- [AIM OF THE EXERCISE]:
Starting with the line containing "Cornish College of the Arts Website (69, 625)" and going on through the line containing "Subscribe Now (69, 2403)", return the lines of the data below exactly, and only those.

- [SUPPLIED INFORMATION]:
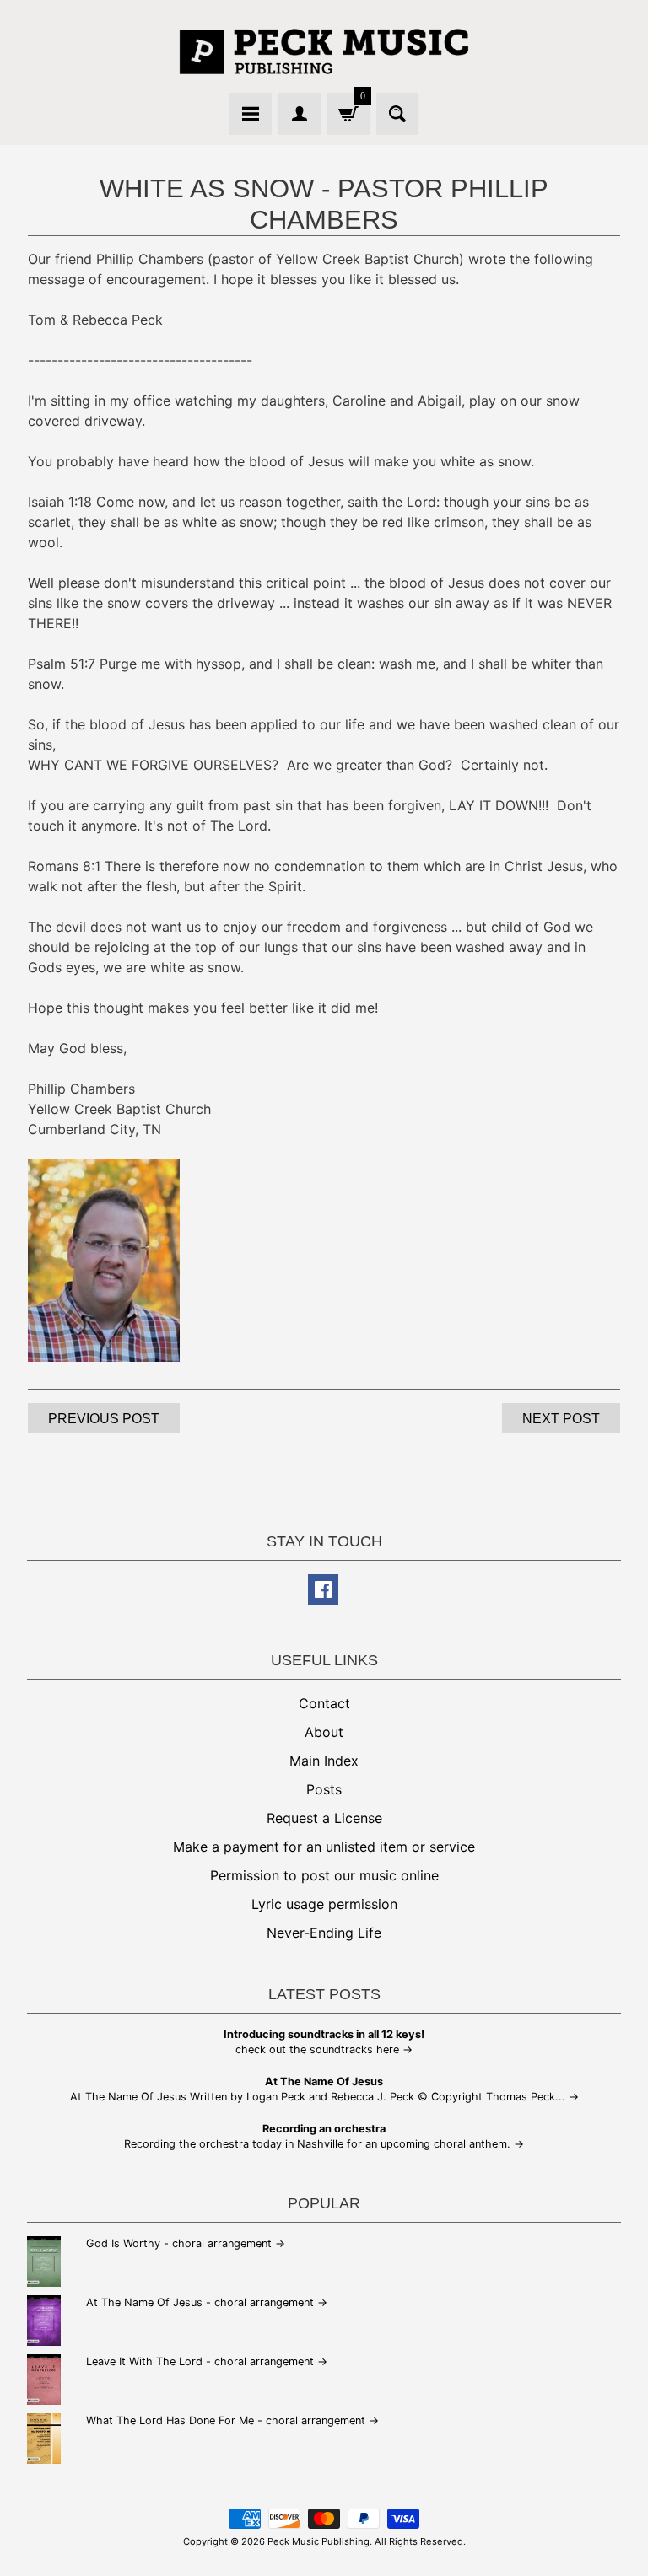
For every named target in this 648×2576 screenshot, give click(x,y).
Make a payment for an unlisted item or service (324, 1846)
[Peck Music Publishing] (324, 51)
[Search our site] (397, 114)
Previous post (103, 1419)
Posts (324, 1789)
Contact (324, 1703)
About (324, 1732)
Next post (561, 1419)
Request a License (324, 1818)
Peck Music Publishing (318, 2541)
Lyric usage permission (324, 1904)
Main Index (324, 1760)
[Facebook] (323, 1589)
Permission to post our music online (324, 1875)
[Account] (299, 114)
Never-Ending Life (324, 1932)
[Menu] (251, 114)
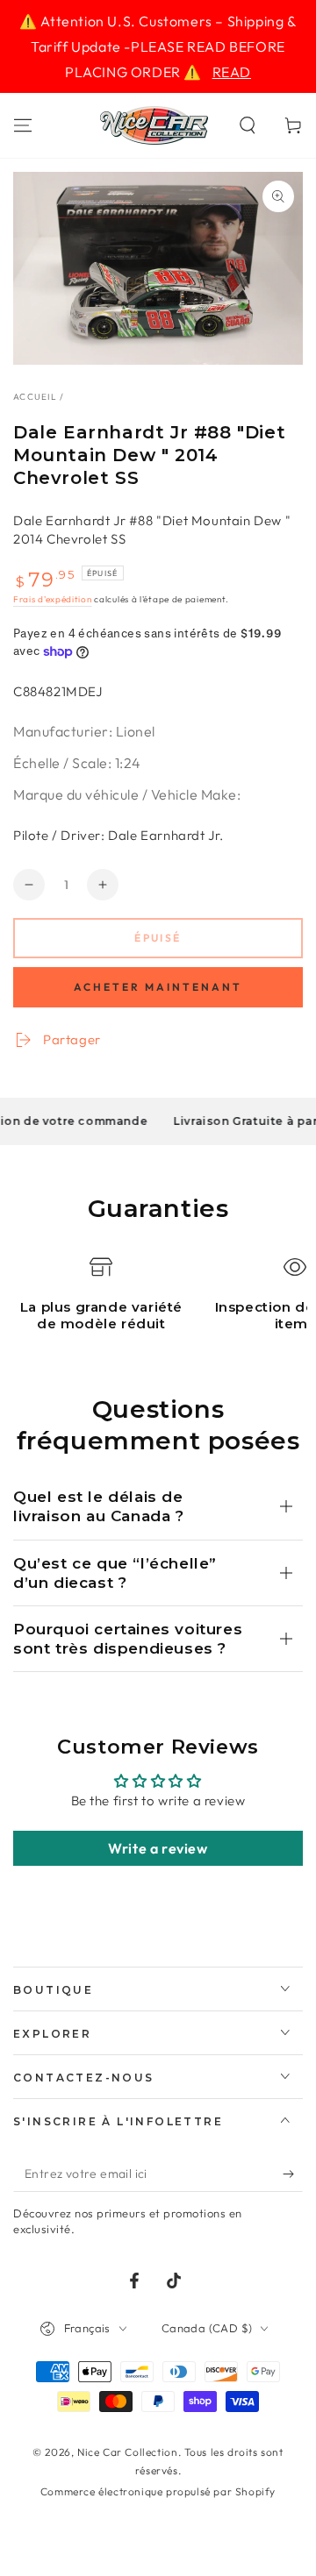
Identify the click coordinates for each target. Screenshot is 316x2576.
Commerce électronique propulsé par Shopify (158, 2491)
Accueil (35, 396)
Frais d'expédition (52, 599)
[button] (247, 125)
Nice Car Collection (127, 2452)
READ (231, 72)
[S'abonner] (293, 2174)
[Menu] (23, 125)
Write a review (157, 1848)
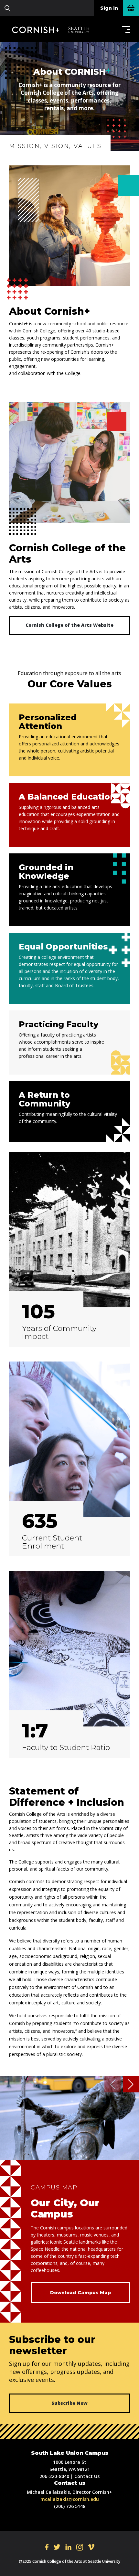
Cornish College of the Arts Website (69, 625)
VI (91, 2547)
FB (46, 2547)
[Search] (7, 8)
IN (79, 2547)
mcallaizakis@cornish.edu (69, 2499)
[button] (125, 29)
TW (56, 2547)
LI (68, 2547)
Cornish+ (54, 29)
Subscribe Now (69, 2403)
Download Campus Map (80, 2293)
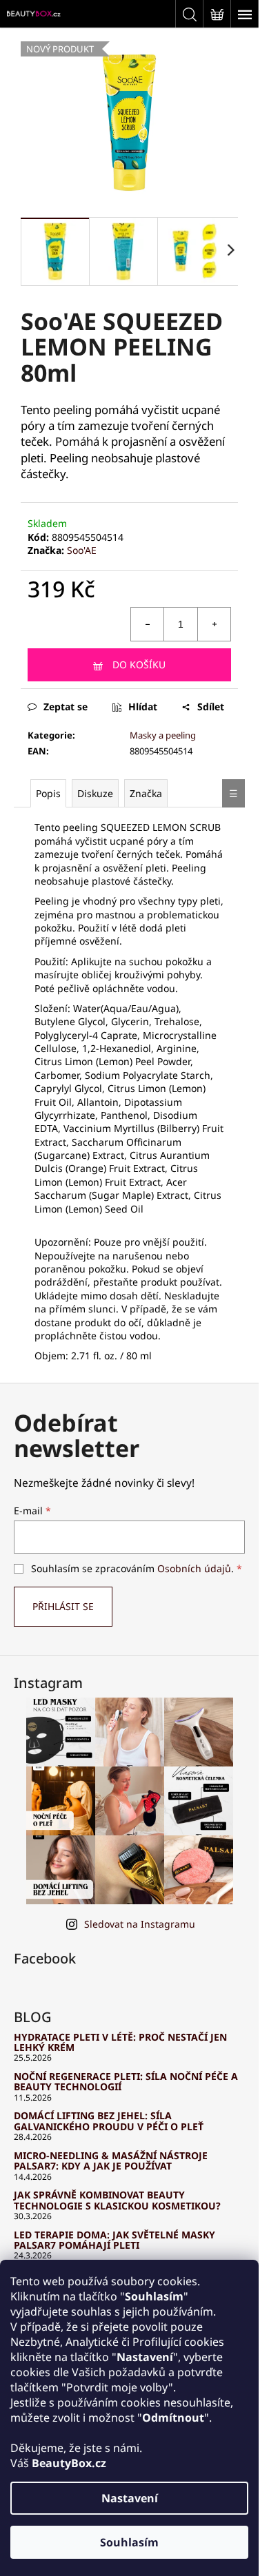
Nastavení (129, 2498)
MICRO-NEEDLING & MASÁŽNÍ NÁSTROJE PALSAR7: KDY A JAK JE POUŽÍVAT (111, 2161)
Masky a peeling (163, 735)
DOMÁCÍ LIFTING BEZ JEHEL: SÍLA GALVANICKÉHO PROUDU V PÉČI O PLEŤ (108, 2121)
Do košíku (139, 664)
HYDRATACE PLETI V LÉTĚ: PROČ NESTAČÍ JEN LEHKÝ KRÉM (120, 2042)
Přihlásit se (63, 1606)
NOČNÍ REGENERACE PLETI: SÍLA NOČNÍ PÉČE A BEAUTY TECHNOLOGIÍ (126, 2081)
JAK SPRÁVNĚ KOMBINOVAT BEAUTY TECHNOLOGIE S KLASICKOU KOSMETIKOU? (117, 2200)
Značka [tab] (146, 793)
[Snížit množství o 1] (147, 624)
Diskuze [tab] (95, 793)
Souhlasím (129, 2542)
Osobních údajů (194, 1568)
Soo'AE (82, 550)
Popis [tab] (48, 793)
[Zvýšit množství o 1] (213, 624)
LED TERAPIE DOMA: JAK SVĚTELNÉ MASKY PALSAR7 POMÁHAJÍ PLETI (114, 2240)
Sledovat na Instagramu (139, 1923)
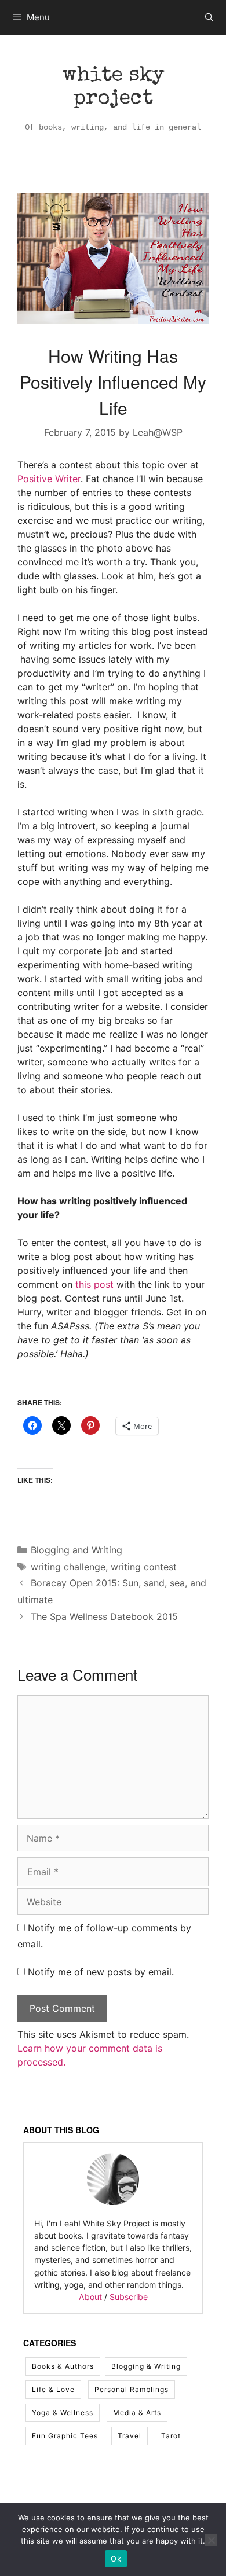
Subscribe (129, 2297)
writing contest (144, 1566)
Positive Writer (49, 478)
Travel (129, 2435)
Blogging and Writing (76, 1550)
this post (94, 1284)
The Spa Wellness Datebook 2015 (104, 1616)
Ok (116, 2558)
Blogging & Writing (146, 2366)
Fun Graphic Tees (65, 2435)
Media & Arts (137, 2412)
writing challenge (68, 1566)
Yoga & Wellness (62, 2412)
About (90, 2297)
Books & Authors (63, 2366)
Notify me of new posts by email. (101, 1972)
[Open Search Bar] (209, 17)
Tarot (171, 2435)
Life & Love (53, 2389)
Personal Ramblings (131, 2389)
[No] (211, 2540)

- [SOLUTION BELOW]:
Cornish College of the Arts Website (69, 625)
VI (91, 2547)
FB (46, 2547)
[Search] (7, 8)
IN (79, 2547)
mcallaizakis@cornish.edu (69, 2499)
[button] (125, 29)
TW (56, 2547)
LI (68, 2547)
Cornish+ (54, 29)
Subscribe Now (69, 2403)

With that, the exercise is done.